Well, in your example, you have:
連盟(れんめい)league, federation, union, alliance

But if I did this on my machine, it'd end up like:
連盟(れんめい)
league, federation, union, alliance

See how the definition is on the 2nd line? As long as you're doing kanji words, you can replace ")\n" with just ")" in order to remove the line breaks between the hiragana and definition.*

But yeah, once you have each kanji/hiragana/definition on its own line, you can just replace all the ( and ) with tabs** and have a file you should be able to importable.

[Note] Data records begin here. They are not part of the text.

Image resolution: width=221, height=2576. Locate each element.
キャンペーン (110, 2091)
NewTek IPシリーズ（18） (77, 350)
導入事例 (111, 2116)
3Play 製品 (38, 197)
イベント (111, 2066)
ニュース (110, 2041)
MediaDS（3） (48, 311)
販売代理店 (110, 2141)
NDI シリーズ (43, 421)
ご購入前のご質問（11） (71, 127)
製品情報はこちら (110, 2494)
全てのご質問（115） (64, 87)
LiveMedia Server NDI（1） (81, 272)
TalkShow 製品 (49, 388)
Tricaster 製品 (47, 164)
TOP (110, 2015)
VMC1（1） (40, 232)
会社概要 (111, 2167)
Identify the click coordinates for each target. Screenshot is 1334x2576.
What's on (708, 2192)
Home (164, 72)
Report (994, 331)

*I don't know what your newline or tab characters are represented by. My newline is \r, but I've had files that use \n. You can probably just copy/paste the part where it actually goes from one line to another. You won't be able to see anything selected, but I've gotten it to work successfully before.
**Same goes for tab. Could be \t, ^t, I don't know. You can also copy/paste tabs as well.

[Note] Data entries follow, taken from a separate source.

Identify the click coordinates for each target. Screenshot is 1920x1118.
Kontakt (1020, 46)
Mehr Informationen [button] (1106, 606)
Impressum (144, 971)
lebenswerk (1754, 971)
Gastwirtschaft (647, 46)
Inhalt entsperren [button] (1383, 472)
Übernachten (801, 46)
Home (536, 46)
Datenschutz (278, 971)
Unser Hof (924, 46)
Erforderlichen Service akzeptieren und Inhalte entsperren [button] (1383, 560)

separating vocab fields in a TXT document, any faster ways? - Tolerence91 - 2011-04-03

thanks guys! I've taken advice from everyone
@asriel understood. thanks a lot for the explanations my only problem now, is i've gone ahead and created the tab spaces for each field using nest0r's spacing. the import isn't working right though. after i finish it looks like this

初対面 しょたいめん first meeting,first interview with

実際 じっさい practicality, practical; reality,actuality, actual conditions; bhutakoti (limit of reality)

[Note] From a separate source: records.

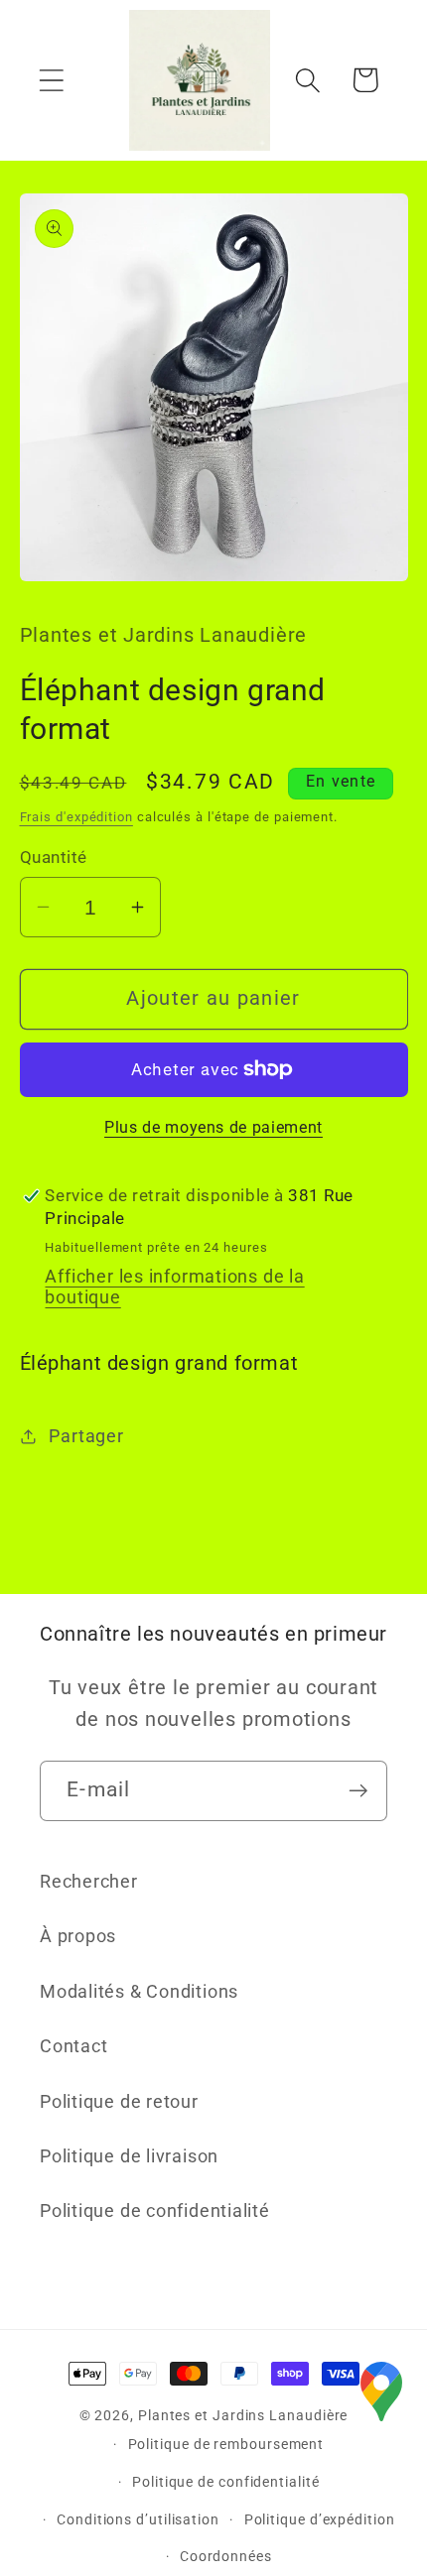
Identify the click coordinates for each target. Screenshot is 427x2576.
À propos (78, 1935)
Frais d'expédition (76, 816)
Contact (73, 2045)
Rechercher (89, 1881)
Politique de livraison (129, 2156)
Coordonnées (226, 2556)
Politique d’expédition (319, 2519)
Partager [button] (86, 1435)
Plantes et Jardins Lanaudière (243, 2415)
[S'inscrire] (358, 1791)
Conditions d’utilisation (138, 2519)
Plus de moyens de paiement (213, 1128)
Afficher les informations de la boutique (174, 1286)
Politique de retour (119, 2101)
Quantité (53, 857)
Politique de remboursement (226, 2444)
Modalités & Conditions (139, 1991)
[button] (51, 80)
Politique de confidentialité (155, 2210)
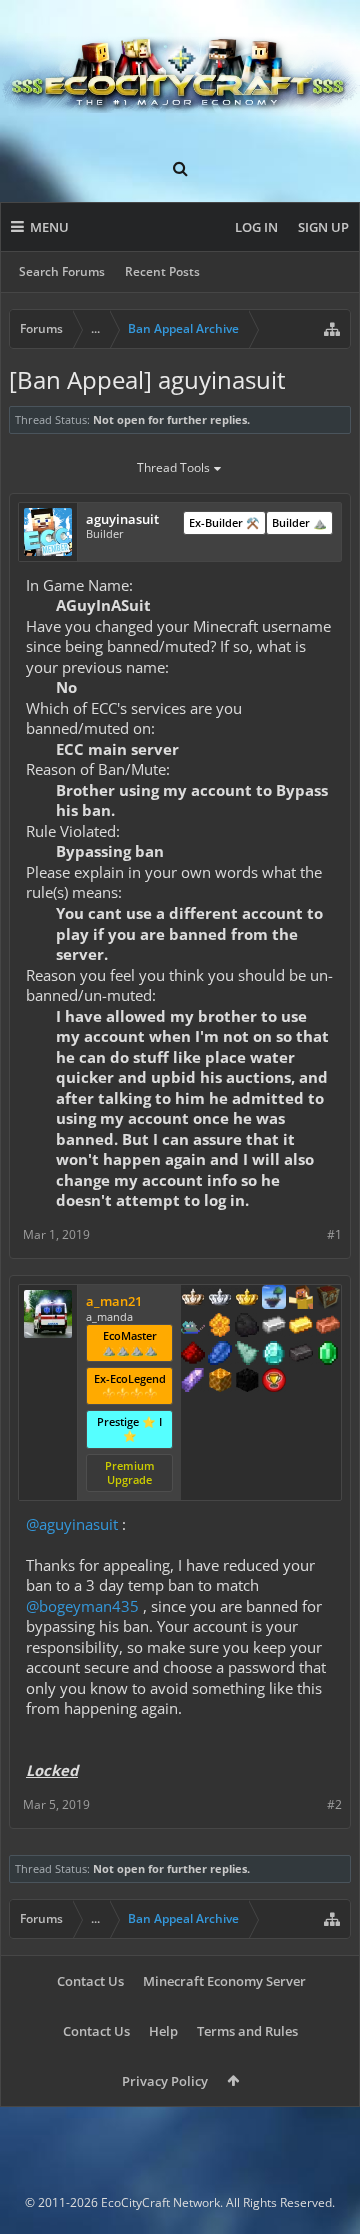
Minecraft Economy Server (224, 1981)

初対面 しょたいめん first meeting, first interview with

` チンピラ young hoodlum, small-time yakuza, delinquent boy, delinquent girl, hooligan, punk
a lot of the cards are missing fields for some reason. I've made sure there was a tab and made a "`" for cards that are missing kanji out of personal perference.


separating vocab fields in a TXT document, any faster ways? - Asriel - 2011-04-03

Hmm...Well it seems you've got the spreadsheet-creation working just fine.

The only thing I can think of off the top of my head is that the number of fields in your Anki deck don't match the 3 fields you put in your spreadsheet? Is Anki looking to split up by commas?

Unfortunately, right now I can't think of what the problem actually is, but as far as I can see, the spreadsheet is OK...